• EXCERPTED RECORDS

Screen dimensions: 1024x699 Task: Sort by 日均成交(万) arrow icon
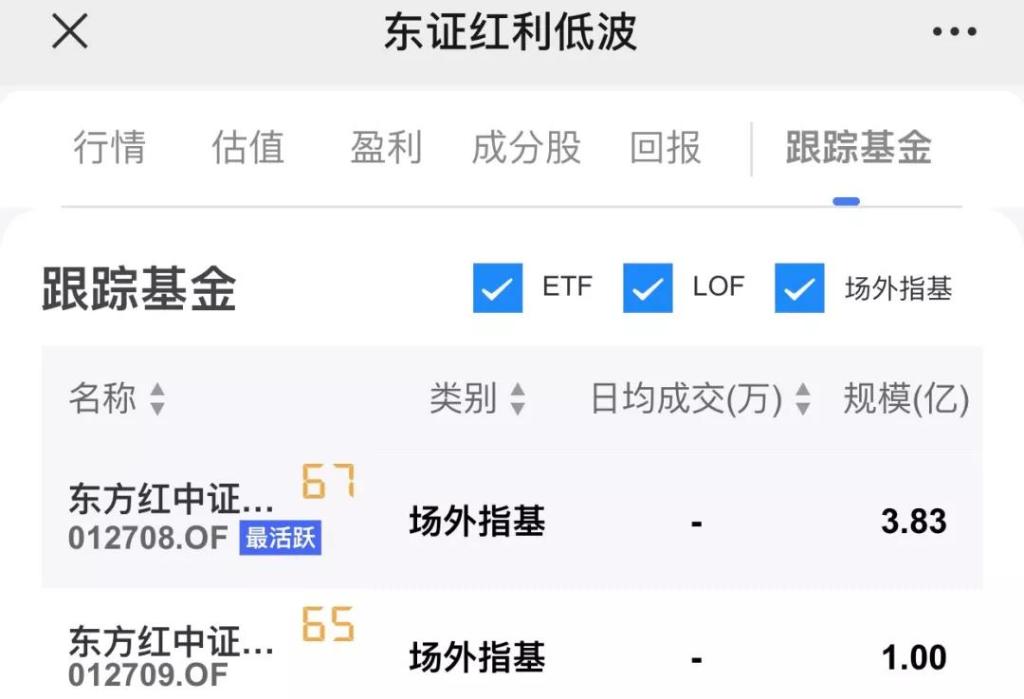(x=803, y=398)
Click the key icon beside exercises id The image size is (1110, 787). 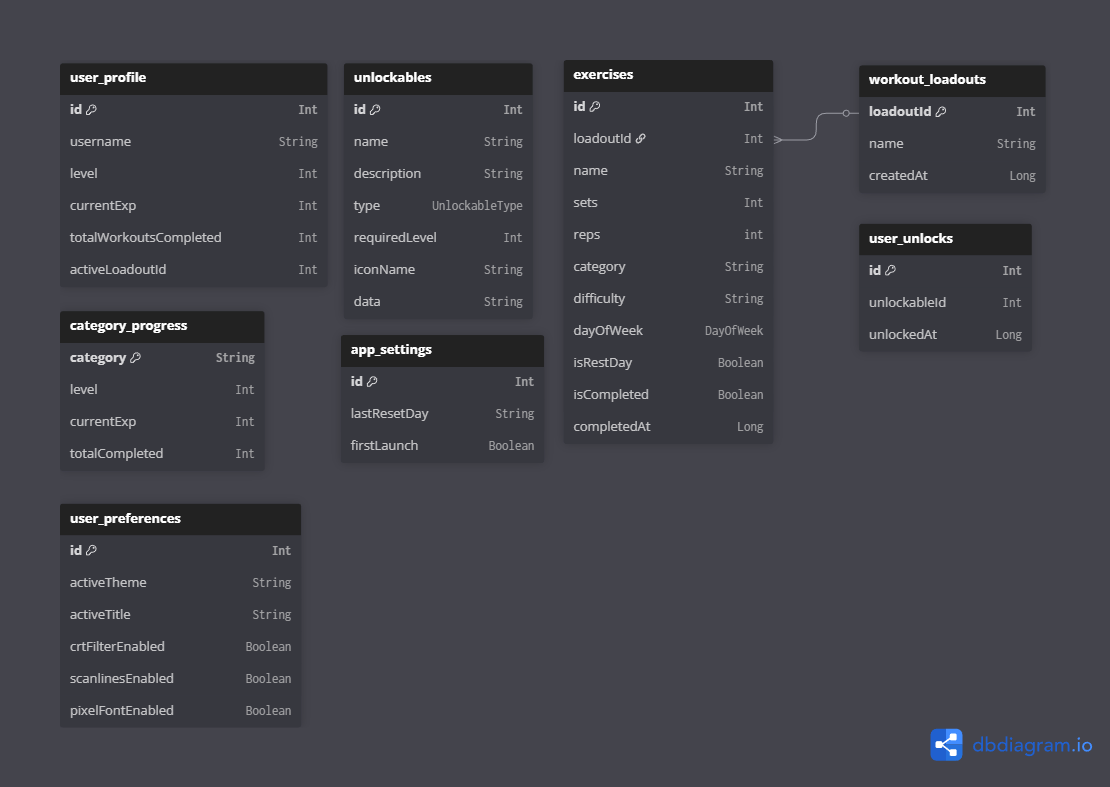tap(595, 107)
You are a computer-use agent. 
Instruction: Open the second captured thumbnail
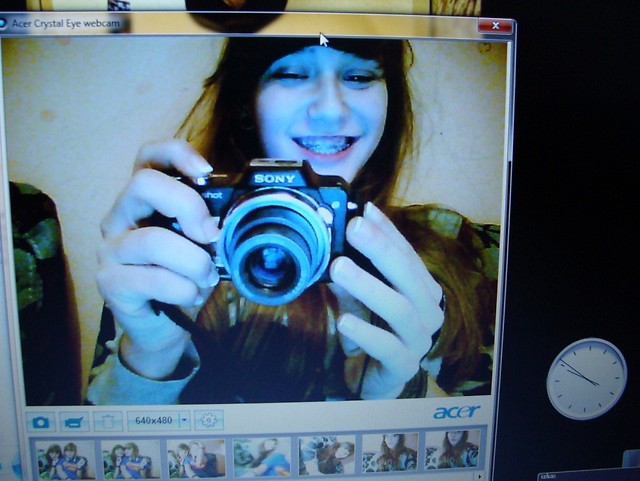click(130, 458)
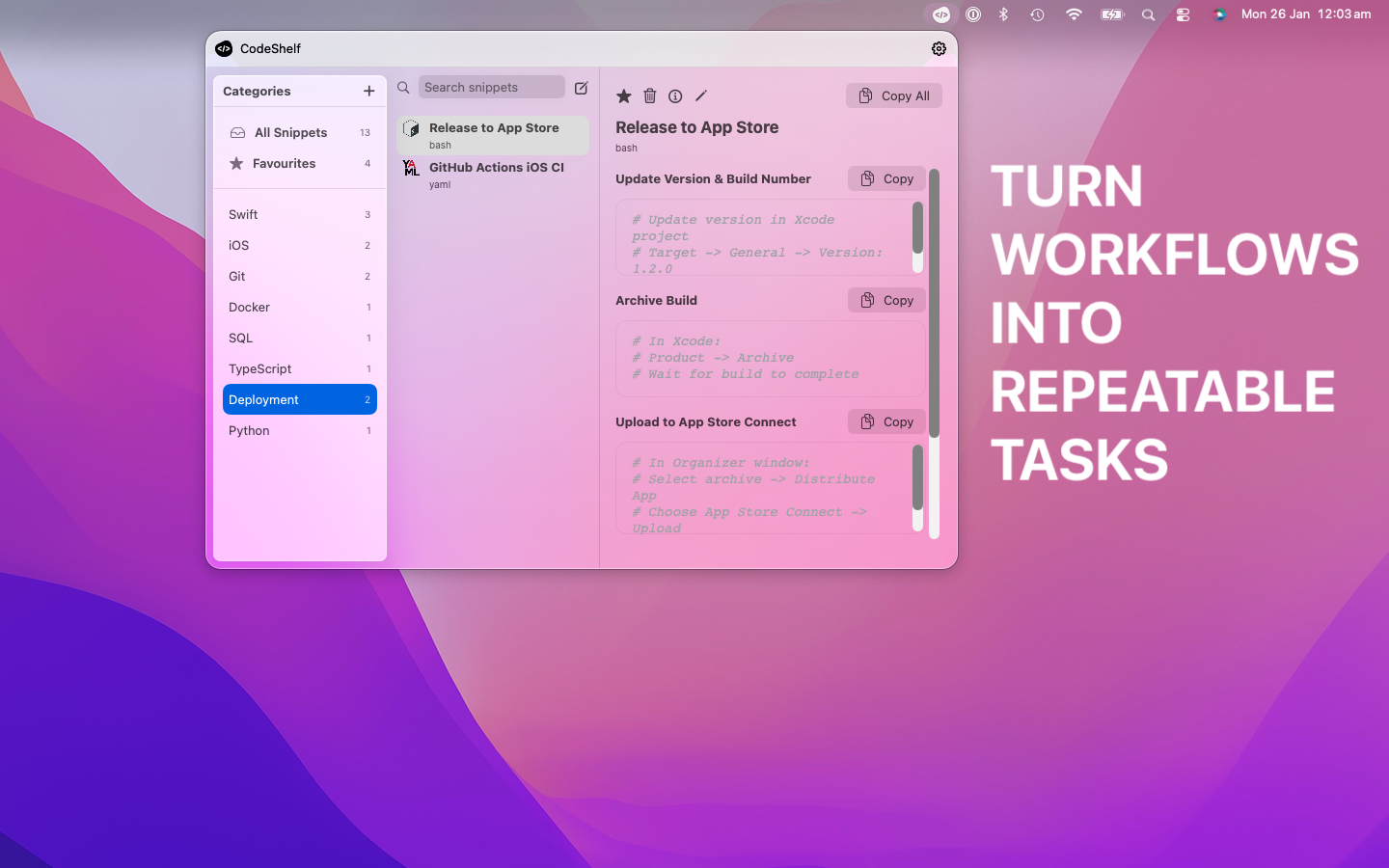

• WHAT THE TASK ASKS
Please return, exactly and with pictures omitted, the lines from the line holding "Instruction: Open the" through the end of the data above, inclusive.

• SOLUTION BELOW
Instruction: Open the second captured thumbnail
click(130, 458)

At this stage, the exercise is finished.